Retrieving the DB Load Average Filtered by SQL


						Filter by SQL chart.

The preceding image shows that a particular query is selected, and the top average active sessions stacked area line graph is scoped to that query. Although the query is still for the top seven overall wait events, the value of the response is filtered. The filter causes it to take into account only sessions that are a match for the particular filter.

The corresponding API query in this example is similar to the command in Retrieving the DB load average for top SQL. However, the query.json file has the following contents.

[ { "Metric": "db.load.avg", "GroupBy": { "Group": "db.wait_event", "Limit": 5 }, "Filter": { "db.sql_tokenized.id": "AKIAIOSFODNN7EXAMPLE" } } ]

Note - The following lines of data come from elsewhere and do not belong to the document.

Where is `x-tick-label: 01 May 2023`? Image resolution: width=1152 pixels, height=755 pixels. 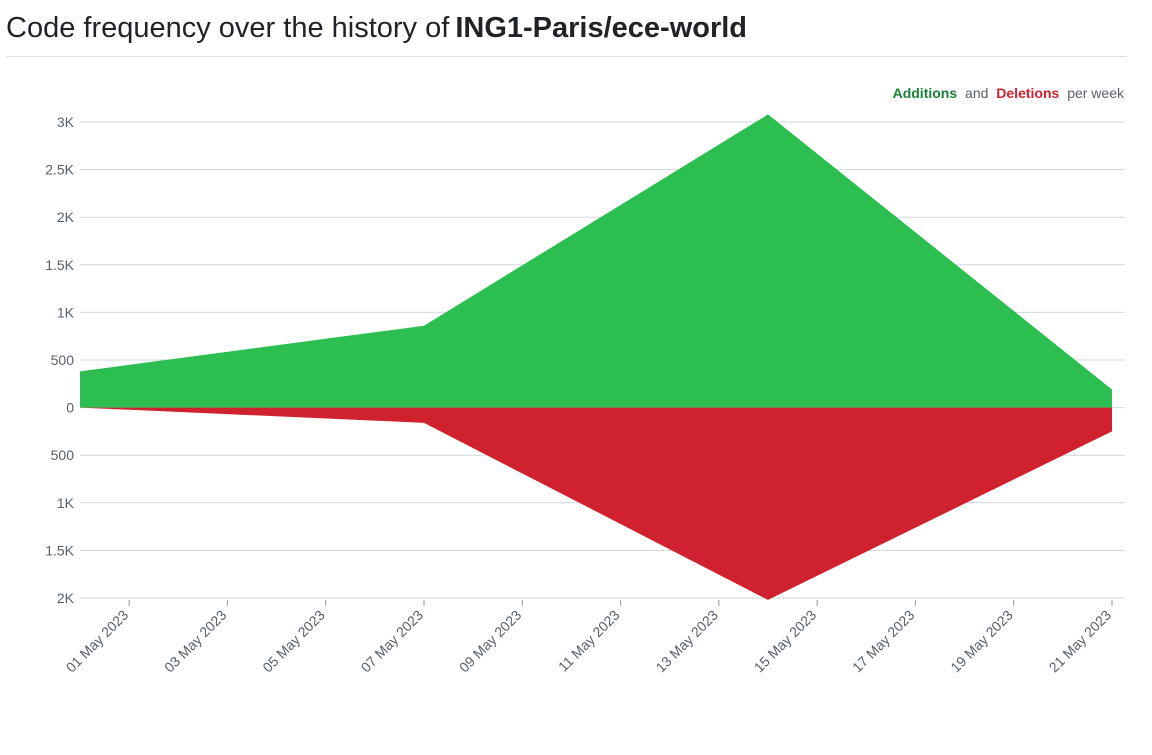
x-tick-label: 01 May 2023 is located at coordinates (98, 642).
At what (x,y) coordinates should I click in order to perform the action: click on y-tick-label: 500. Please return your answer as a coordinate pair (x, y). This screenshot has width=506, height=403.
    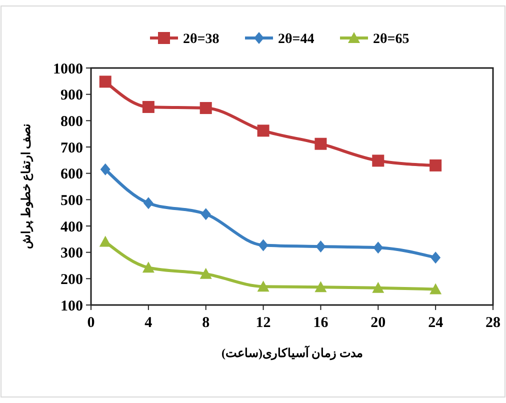
    Looking at the image, I should click on (72, 200).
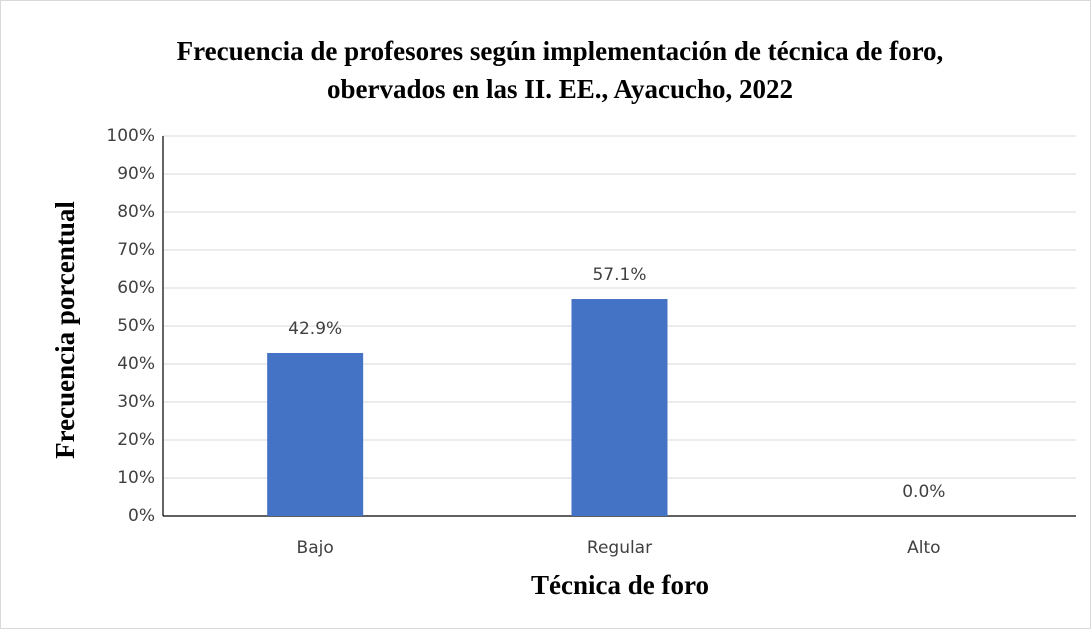 The image size is (1091, 629). Describe the element at coordinates (65, 330) in the screenshot. I see `y-axis-label: Frecuencia porcentual` at that location.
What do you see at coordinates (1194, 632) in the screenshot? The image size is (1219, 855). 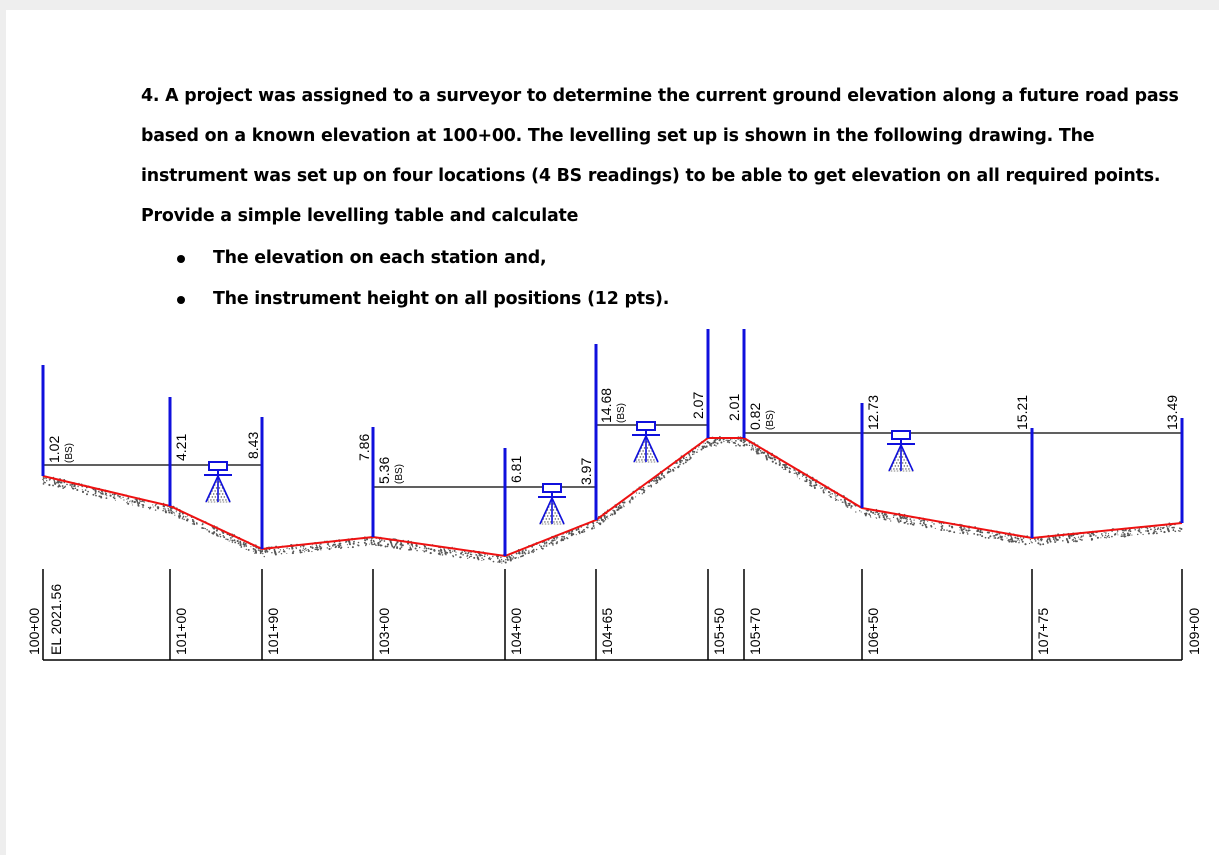 I see `station-label: 109+00` at bounding box center [1194, 632].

For Linux, macOS, or Unix:

aws pi get-resource-metrics \ --service-type RDS \ --identifier db-ID \ --start-time 2018-10-30T00:00:00Z \ --end-time 2018-10-30T01:00:00Z \ --period-in-seconds 60 \ --metric-queries file://query.json

For Windows:

aws pi get-resource-metrics ^ --service-type RDS ^ --identifier db-ID ^ --start-time 2018-10-30T00:00:00Z ^ --end-time 2018-10-30T01:00:00Z ^ --period-in-seconds 60 ^ --metric-queries file://query.json

The response looks similar to the following.

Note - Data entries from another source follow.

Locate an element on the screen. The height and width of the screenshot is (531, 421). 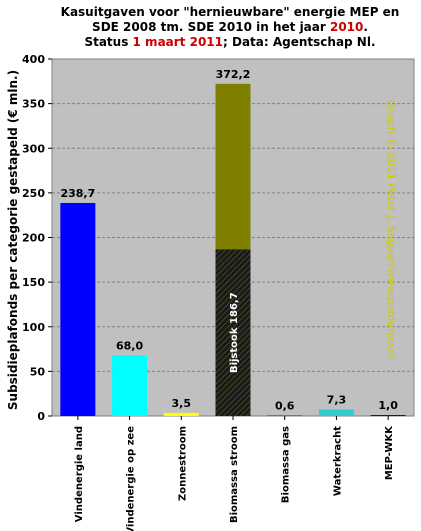
title-line2-suffix: . is located at coordinates (366, 27).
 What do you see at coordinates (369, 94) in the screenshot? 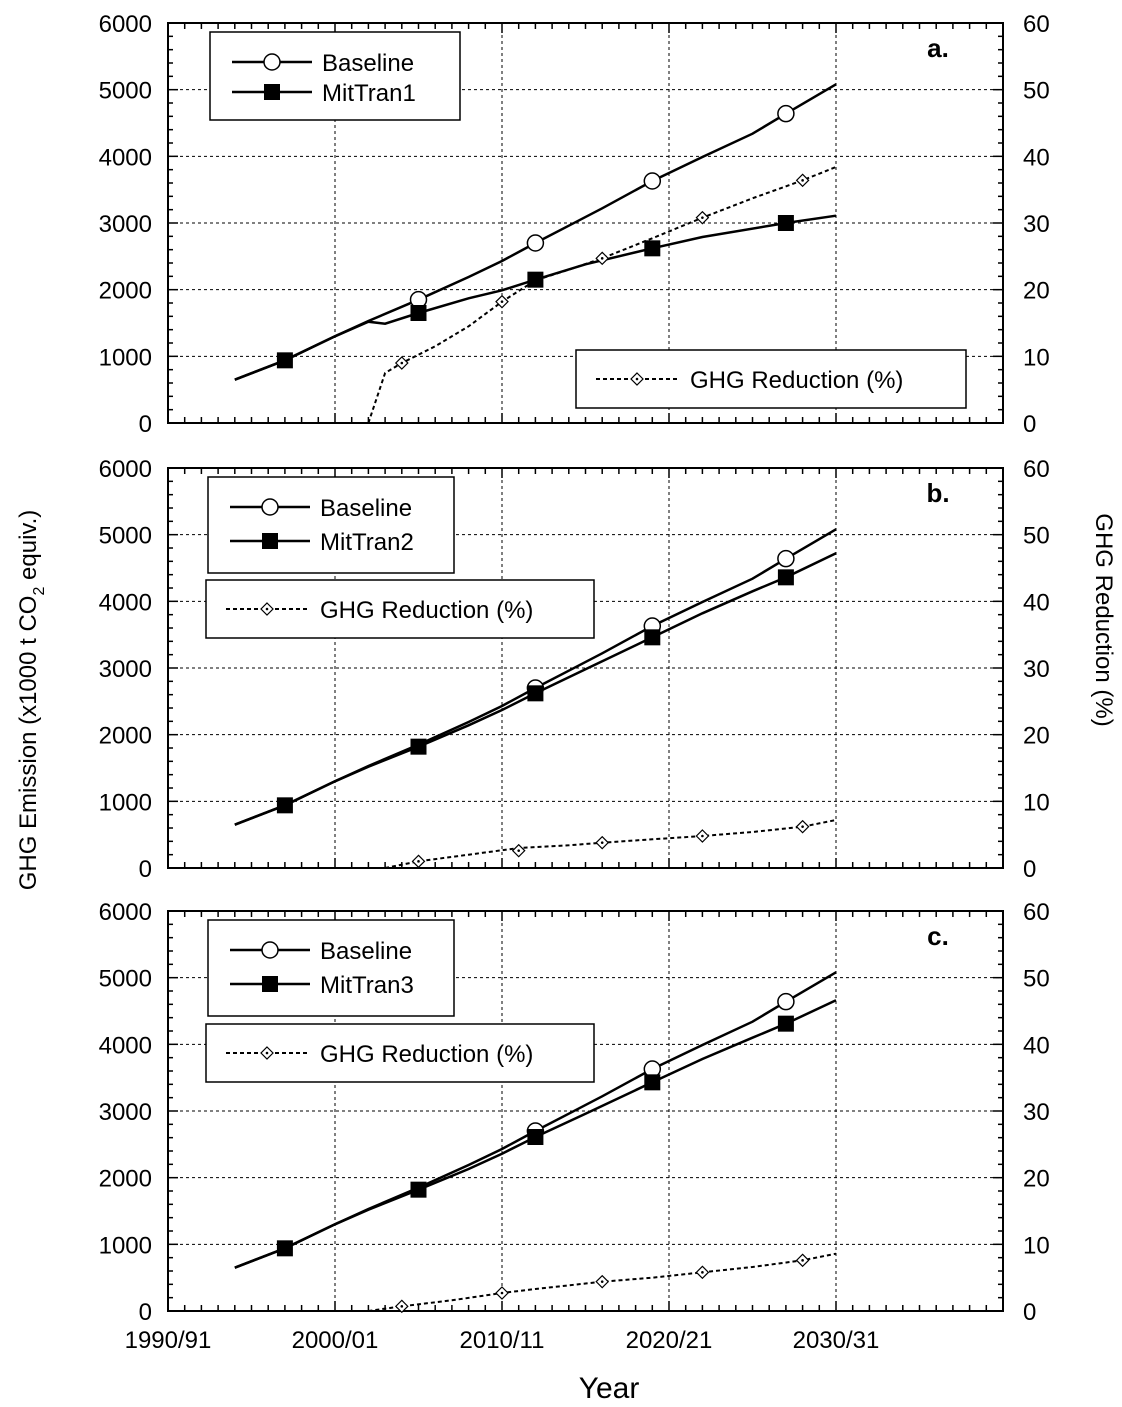
I see `legend-label: MitTran1` at bounding box center [369, 94].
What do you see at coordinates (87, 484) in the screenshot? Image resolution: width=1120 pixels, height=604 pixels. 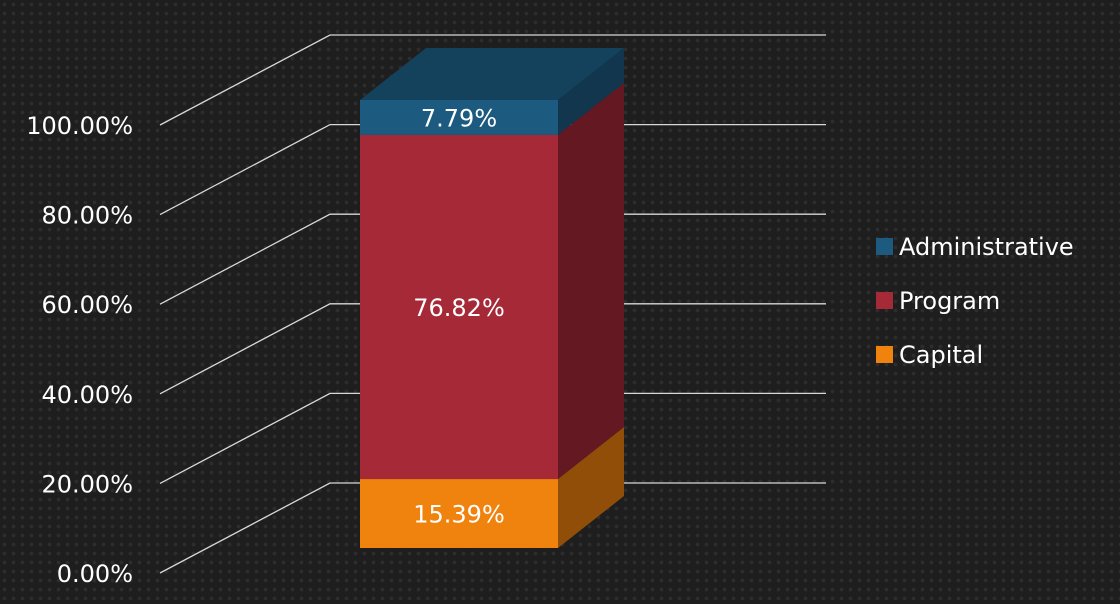 I see `y-tick-label: 20.00%` at bounding box center [87, 484].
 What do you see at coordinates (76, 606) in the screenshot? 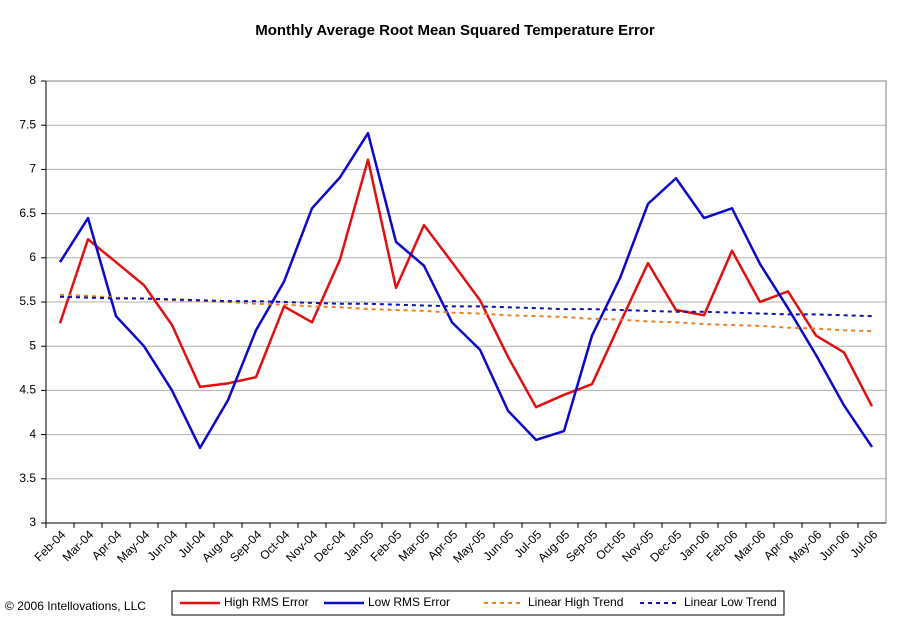
I see `footnote: © 2006 Intellovations, LLC` at bounding box center [76, 606].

{ "Identifier": "db-XXX", "AlignedStartTime": 1556215200.0, "MetricList": [ { "Key": { "Metric": "db.load.avg" }, "DataPoints": [ { "Timestamp": 1556218800.0, "Value": 1.4878117913832196 }, { "Timestamp": 1556222400.0, "Value": 1.192823803967328 } ] }, { "Key": { "Metric": "db.load.avg", "Dimensions": { "db.wait_event.type": "io", "db.wait_event.name": "wait/io/aurora_redo_log_flush" } }, "DataPoints": [ { "Timestamp": 1556218800.0, "Value": 1.1360544217687074 }, { "Timestamp": 1556222400.0, "Value": 1.058051341890315 } ] }, { "Key": { "Metric": "db.load.avg", "Dimensions": { "db.wait_event.type": "io", "db.wait_event.name": "wait/io/table/sql/handler" } }, "DataPoints": [ { "Timestamp": 1556218800.0, "Value": 0.16241496598639457 }, { "Timestamp": 1556222400.0, "Value": 0.05163360560093349 } ] }, { "Key": { "Metric": "db.load.avg", "Dimensions": { "db.wait_event.type": "synch", "db.wait_event.name": "wait/synch/mutex/innodb/aurora_lock_thread_slot_futex" } }, "DataPoints": [ { "Timestamp": 1556218800.0, "Value": 0.11479591836734694 }, { "Timestamp": 1556222400.0, "Value": 0.013127187864644107 } ] }, { "Key": { "Metric": "db.load.avg", "Dimensions": { "db.wait_event.type": "CPU", "db.wait_event.name": "CPU" } }, "DataPoints": [ { "Timestamp": 1556218800.0, "Value": 0.05215419501133787 }, { "Timestamp": 1556222400.0, "Value": 0.05805134189031505 } ] }, { "Key": { "Metric": "db.load.avg", "Dimensions": { "db.wait_event.type": "synch", "db.wait_event.name": "wait/synch/mutex/innodb/lock_wait_mutex" } }, "DataPoints": [ { "Timestamp": 1556218800.0, "Value": 0.017573696145124718 }, { "Timestamp": 1556222400.0, "Value": 0.002333722287047841 } ] } ], "AlignedEndTime": 1556222400.0 } //end of response

In this response, all values are filtered according to the contribution of tokenized SQL AKIAIOSFODNN7EXAMPLE specified in the query.json file. The keys also might follow a different order than a query without a filter, because it's the top five wait events that affected the filtered SQL.